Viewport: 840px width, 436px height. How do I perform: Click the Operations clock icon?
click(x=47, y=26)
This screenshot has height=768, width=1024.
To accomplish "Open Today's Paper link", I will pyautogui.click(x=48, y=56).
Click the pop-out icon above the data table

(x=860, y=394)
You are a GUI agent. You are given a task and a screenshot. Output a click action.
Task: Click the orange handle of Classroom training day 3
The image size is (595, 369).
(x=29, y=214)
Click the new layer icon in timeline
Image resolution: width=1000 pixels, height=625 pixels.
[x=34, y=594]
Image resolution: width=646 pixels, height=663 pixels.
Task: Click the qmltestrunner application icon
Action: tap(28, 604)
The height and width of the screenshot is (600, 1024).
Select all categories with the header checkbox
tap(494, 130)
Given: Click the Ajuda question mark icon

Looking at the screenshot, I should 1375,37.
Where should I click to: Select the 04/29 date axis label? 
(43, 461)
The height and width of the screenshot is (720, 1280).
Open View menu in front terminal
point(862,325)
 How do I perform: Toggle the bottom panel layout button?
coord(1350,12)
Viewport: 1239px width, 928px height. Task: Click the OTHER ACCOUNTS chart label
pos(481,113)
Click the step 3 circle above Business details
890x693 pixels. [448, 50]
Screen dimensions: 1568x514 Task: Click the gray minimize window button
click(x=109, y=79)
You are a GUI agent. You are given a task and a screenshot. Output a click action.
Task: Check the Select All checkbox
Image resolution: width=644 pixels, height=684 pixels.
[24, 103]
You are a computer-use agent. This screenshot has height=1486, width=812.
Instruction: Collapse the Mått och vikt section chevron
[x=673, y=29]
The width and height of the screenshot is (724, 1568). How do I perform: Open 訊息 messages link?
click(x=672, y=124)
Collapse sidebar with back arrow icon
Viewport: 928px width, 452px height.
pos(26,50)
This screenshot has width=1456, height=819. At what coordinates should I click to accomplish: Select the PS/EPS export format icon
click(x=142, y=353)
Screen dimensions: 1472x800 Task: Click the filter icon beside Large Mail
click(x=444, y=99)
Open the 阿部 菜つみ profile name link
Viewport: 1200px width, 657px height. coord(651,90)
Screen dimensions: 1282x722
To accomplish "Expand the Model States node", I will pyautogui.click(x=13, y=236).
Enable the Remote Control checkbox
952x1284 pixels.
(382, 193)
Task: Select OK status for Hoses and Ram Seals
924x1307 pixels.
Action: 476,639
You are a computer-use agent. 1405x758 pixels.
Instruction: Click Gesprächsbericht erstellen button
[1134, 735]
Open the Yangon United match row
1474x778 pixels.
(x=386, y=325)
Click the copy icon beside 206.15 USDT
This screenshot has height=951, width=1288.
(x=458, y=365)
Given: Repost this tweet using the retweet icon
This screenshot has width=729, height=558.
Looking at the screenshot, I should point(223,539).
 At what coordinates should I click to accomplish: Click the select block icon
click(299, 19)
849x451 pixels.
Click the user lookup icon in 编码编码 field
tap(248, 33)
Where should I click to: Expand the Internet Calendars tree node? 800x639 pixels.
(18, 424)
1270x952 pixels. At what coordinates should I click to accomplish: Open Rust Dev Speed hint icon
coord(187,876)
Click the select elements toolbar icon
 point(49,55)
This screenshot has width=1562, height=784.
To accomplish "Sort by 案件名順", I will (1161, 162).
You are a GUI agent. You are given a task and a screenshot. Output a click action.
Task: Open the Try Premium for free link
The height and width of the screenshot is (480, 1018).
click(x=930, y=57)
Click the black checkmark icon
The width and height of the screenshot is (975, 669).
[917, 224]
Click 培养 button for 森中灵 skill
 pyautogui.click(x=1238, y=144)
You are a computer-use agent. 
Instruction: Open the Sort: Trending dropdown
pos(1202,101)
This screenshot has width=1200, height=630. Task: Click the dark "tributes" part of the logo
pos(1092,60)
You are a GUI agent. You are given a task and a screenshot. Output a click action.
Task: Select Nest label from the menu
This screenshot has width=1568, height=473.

════════════════════

- Work required -
Reproduce exactly the lines above from the line with "At what coordinates should I click to accomplish: Click" to the line with "Task: Open the Try Premium for free link", including both, and add nothing.

- Result for this task -
 At what coordinates should I click to accomplish: Click the select block icon
click(299, 19)
849x451 pixels.
Click the user lookup icon in 编码编码 field
tap(248, 33)
Where should I click to: Expand the Internet Calendars tree node? 800x639 pixels.
(18, 424)
1270x952 pixels. At what coordinates should I click to accomplish: Open Rust Dev Speed hint icon
coord(187,876)
Click the select elements toolbar icon
 point(49,55)
This screenshot has width=1562, height=784.
To accomplish "Sort by 案件名順", I will (1161, 162).
You are a GUI agent. You are given a task and a screenshot. Output a click action.
Task: Open the Try Premium for free link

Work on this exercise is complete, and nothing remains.